「知らない人が忍び込んできて悪さをする」
そんなことを訴える患者が時どきいる。
「冷蔵庫の野菜を新鮮なものに入れ替えられる」
「買い置きのゴミ袋を増やしてあった」
「床にこっそりホコリを置いて行く」
はた目には荒唐無稽に見えることを熱弁する姿が、おかしくも切ない。
そういった患者が薬を飲むとどうなるか。
「家の中に人がいるというのは、私の妄想だったみたいです」
となることはあまりない。それよりは、
「些細なことだし、もう気にしないことにしました」
と気持ちが緩やかになったり、
「最近は忍び込まれなくなりました」
そんな解釈をしてみたり、聞いていて微笑ましくなるようなことが多い。

* * *

応用課題
- A) 本文の「そんなことを訴える患者が時どきいる。」から「そんな解釈をしてみたり、聞いていて微笑ましくなるようなことが多い。」までを、「患者」を「相談者」に置き換えて書き直してください。
- B) 家に人が忍び込むと訴える患者についての本文を、最後の一文の後から続けて書いてください。
この後に並ぶ行は、解答には使いません。

データ一覧

* * *

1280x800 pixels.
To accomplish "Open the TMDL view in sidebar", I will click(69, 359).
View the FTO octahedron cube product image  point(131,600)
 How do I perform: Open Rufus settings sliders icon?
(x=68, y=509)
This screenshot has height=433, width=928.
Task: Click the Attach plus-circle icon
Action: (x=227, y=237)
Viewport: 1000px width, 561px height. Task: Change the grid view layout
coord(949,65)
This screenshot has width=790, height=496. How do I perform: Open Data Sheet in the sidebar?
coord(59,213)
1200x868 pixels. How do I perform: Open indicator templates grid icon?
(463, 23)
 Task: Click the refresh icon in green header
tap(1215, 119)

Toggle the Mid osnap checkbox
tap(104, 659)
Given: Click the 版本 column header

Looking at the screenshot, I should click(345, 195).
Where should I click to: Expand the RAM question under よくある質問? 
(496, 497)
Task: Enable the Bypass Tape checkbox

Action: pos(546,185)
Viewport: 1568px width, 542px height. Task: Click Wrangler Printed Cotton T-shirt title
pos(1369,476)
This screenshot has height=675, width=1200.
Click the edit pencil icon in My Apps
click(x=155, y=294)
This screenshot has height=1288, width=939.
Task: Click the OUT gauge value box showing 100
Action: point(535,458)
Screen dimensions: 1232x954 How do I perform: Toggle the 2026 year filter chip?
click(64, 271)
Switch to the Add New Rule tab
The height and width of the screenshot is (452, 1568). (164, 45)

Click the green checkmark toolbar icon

* * *

課題の解答
- A)
そんなことを訴える相談者が時どきいる。
「冷蔵庫の野菜を新鮮なものに入れ替えられる」
「買い置きのゴミ袋を増やしてあった」
「床にこっそりホコリを置いて行く」
はた目には荒唐無稽に見えることを熱弁する姿が、おかしくも切ない。
そういった相談者が薬を飲むとどうなるか。
「家の中に人がいるというのは、私の妄想だったみたいです」
となることはあまりない。それよりは、
「些細なことだし、もう気にしないことにしました」
と気持ちが緩やかになったり、
「最近は忍び込まれなくなりました」
そんな解釈をしてみたり、聞いていて微笑ましくなるようなことが多い。

- B)
そうしてしばらくすると、再び、
「先生、また家の中に人が……」
と言いだす。詳しく聴いてみると、案の定、薬をやめている。こういうことの繰り返しが精神科ではしばしば見られる。
そんな人たちと接することは、滑稽なようで切なくて、深刻なのに微笑ましい。彼らが上手くバランスをとる手伝いをすることは、医療者としてやり甲斐のある仕事である。
精神科医・春日武彦の本。一般の人が読んでも面白いと思う。